■ Work required ■
Copy the items word for word, beginning with the line that contains "The height and width of the screenshot is (605, 1345)." and continuing through the last item, including both ends. Omit the pictures from your copy.

■ Entries supplied ■
---
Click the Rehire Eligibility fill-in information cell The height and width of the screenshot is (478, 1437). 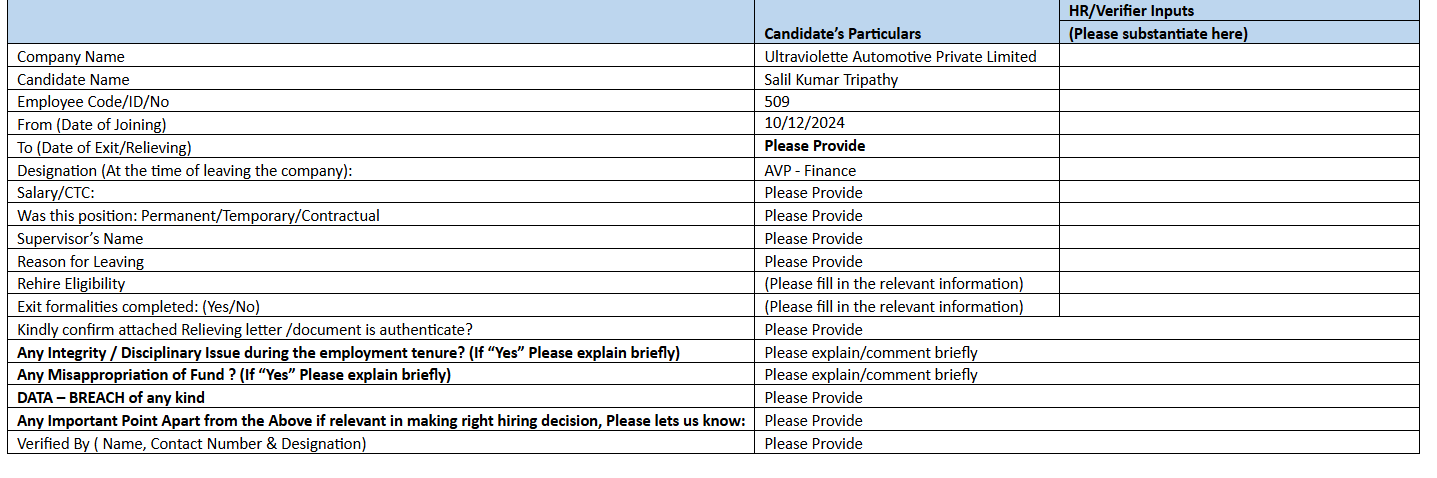pyautogui.click(x=894, y=284)
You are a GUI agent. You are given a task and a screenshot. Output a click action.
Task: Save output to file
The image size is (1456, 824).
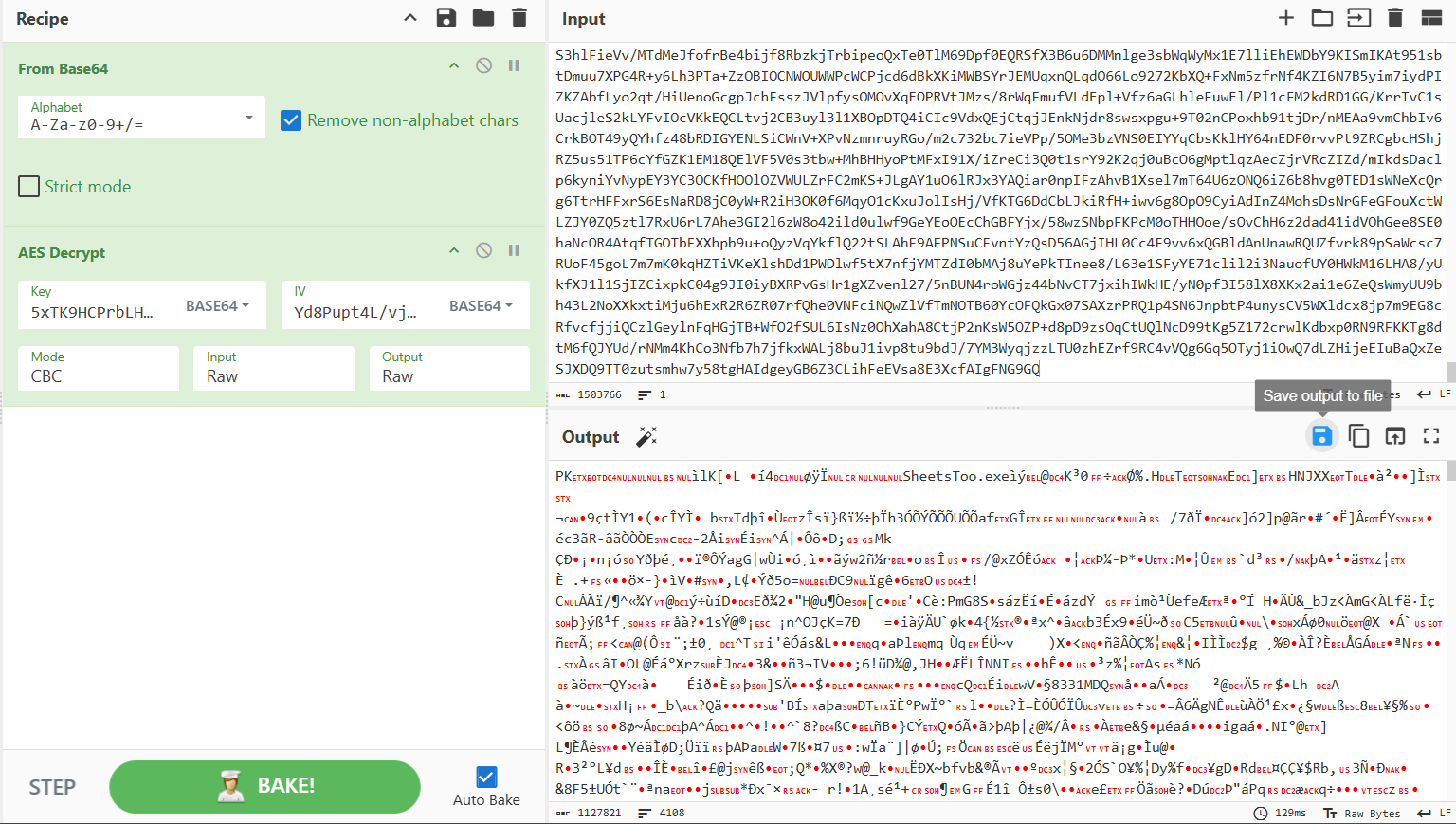click(1321, 436)
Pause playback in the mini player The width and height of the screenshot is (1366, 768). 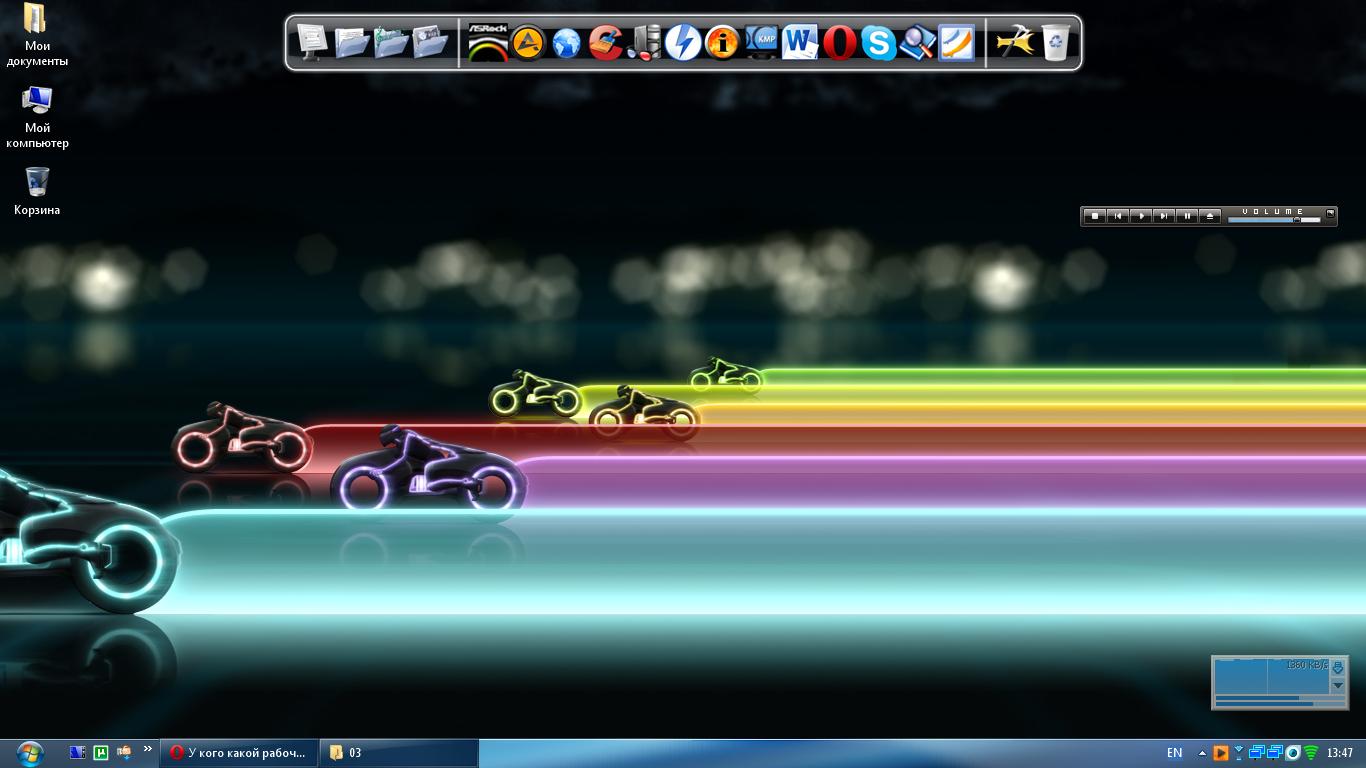point(1187,216)
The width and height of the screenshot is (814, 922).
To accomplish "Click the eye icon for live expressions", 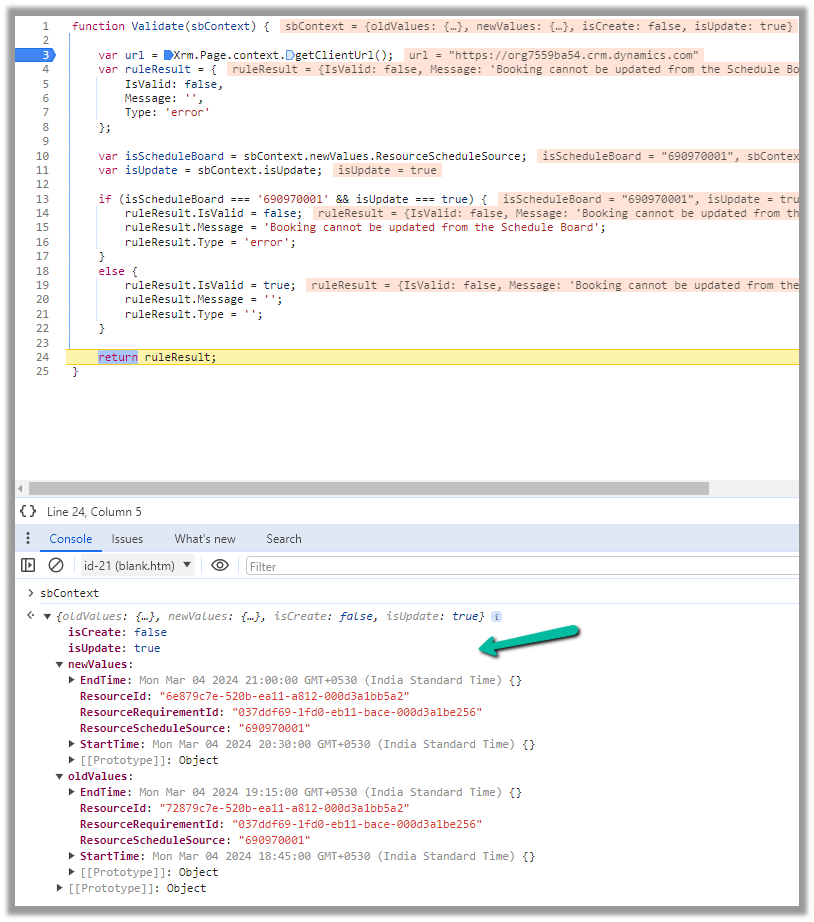I will point(220,566).
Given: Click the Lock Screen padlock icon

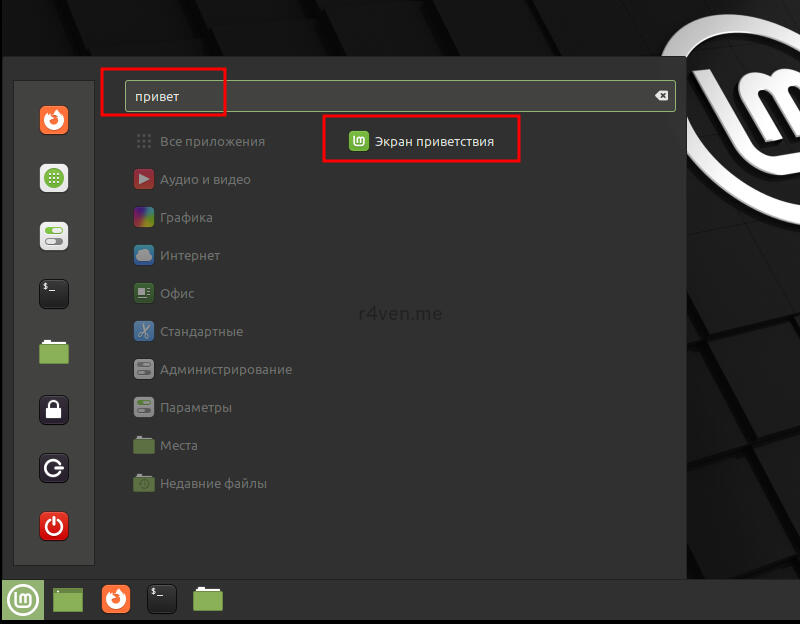Looking at the screenshot, I should click(x=54, y=409).
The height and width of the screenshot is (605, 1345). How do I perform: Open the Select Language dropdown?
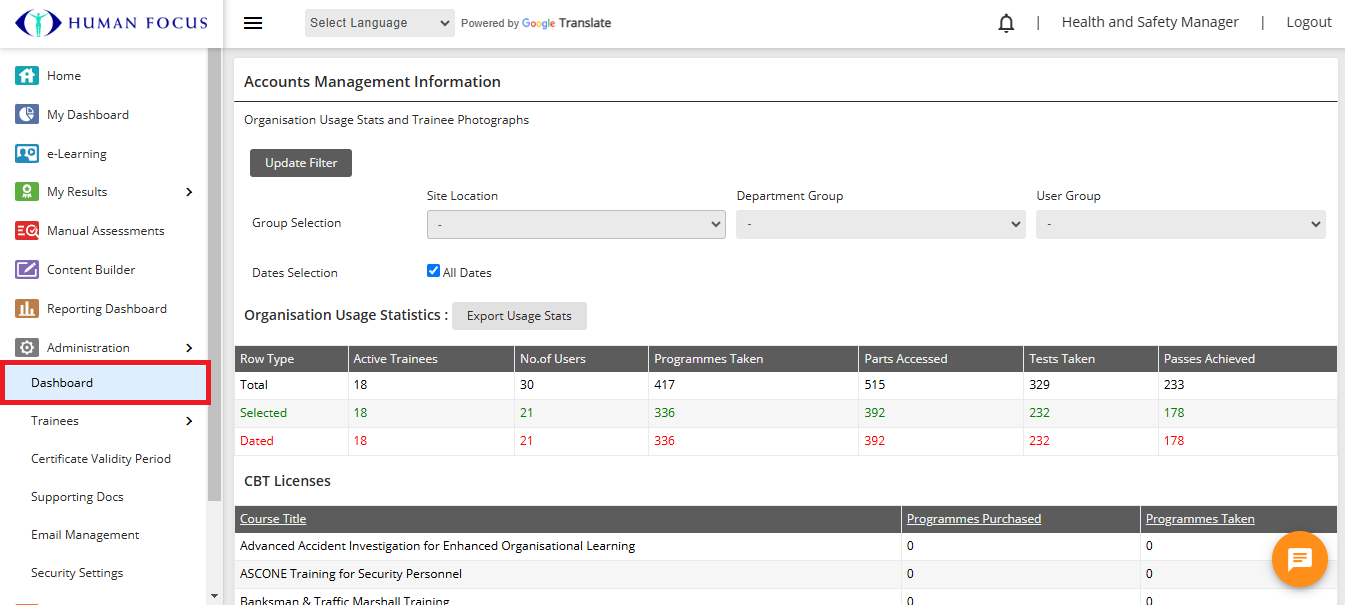pos(379,23)
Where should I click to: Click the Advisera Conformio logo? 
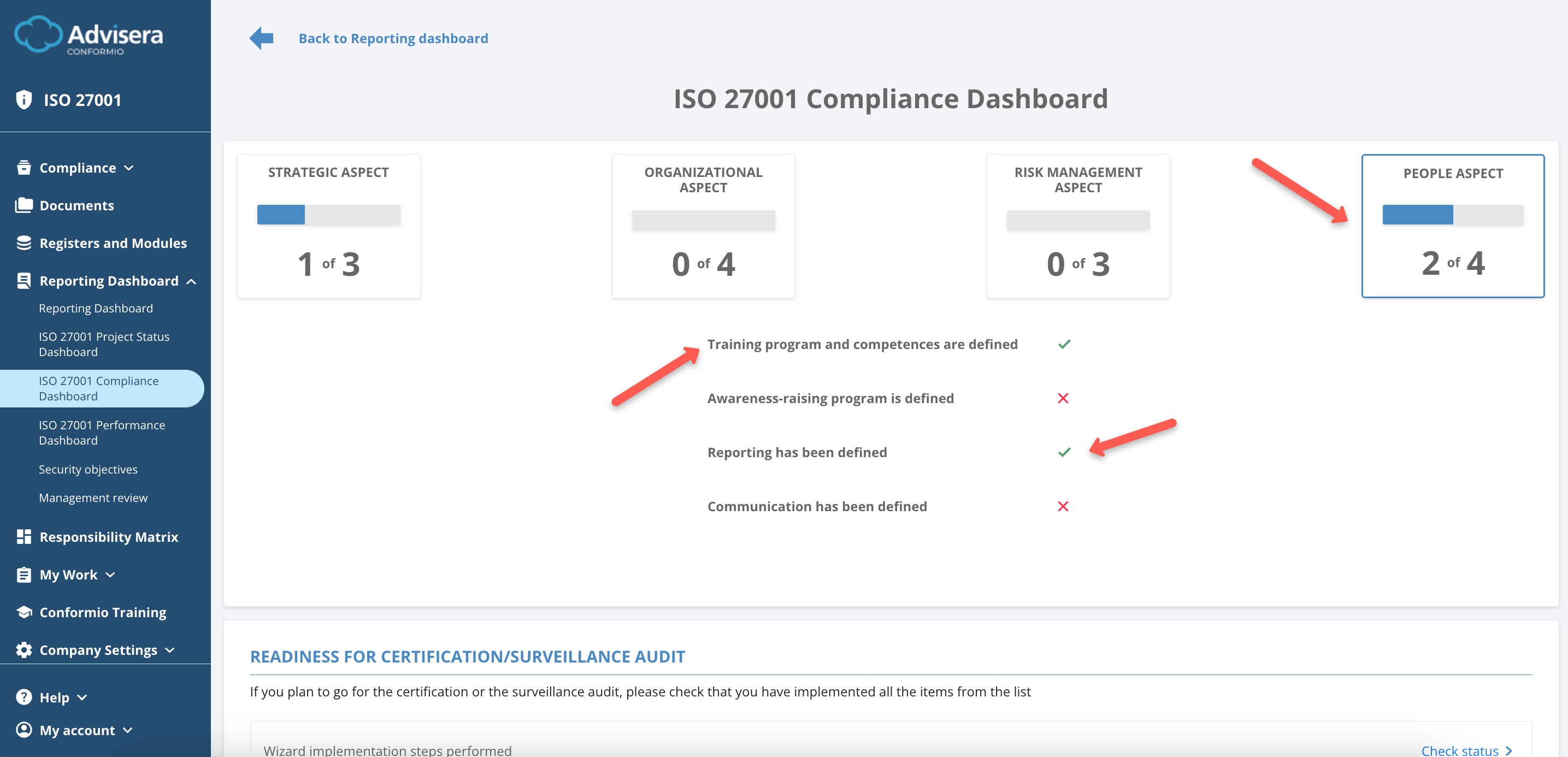click(89, 36)
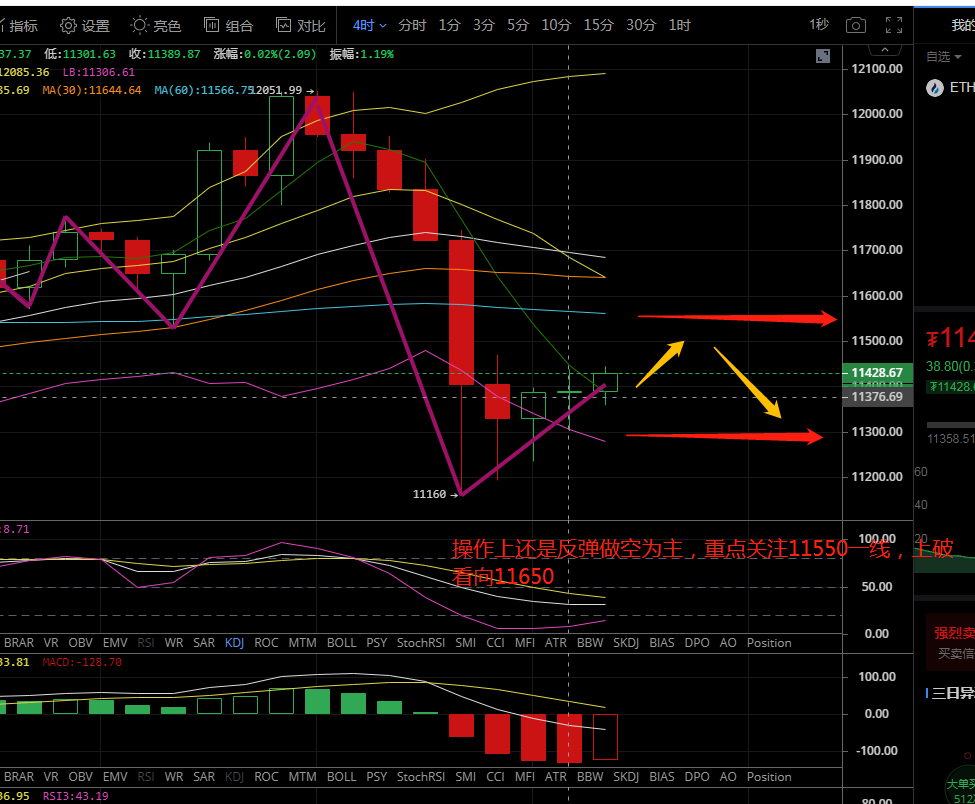The image size is (975, 804).
Task: Expand the 4时 timeframe dropdown
Action: coord(369,25)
---
■ Worked solution ■
The height and width of the screenshot is (605, 1345). How do I perform: Open the Select Language dropdown?
pos(379,23)
Where should I click to: Click the Advisera Conformio logo? 
click(89, 36)
The image size is (975, 804).
Task: Expand the 4时 timeframe dropdown
Action: coord(369,25)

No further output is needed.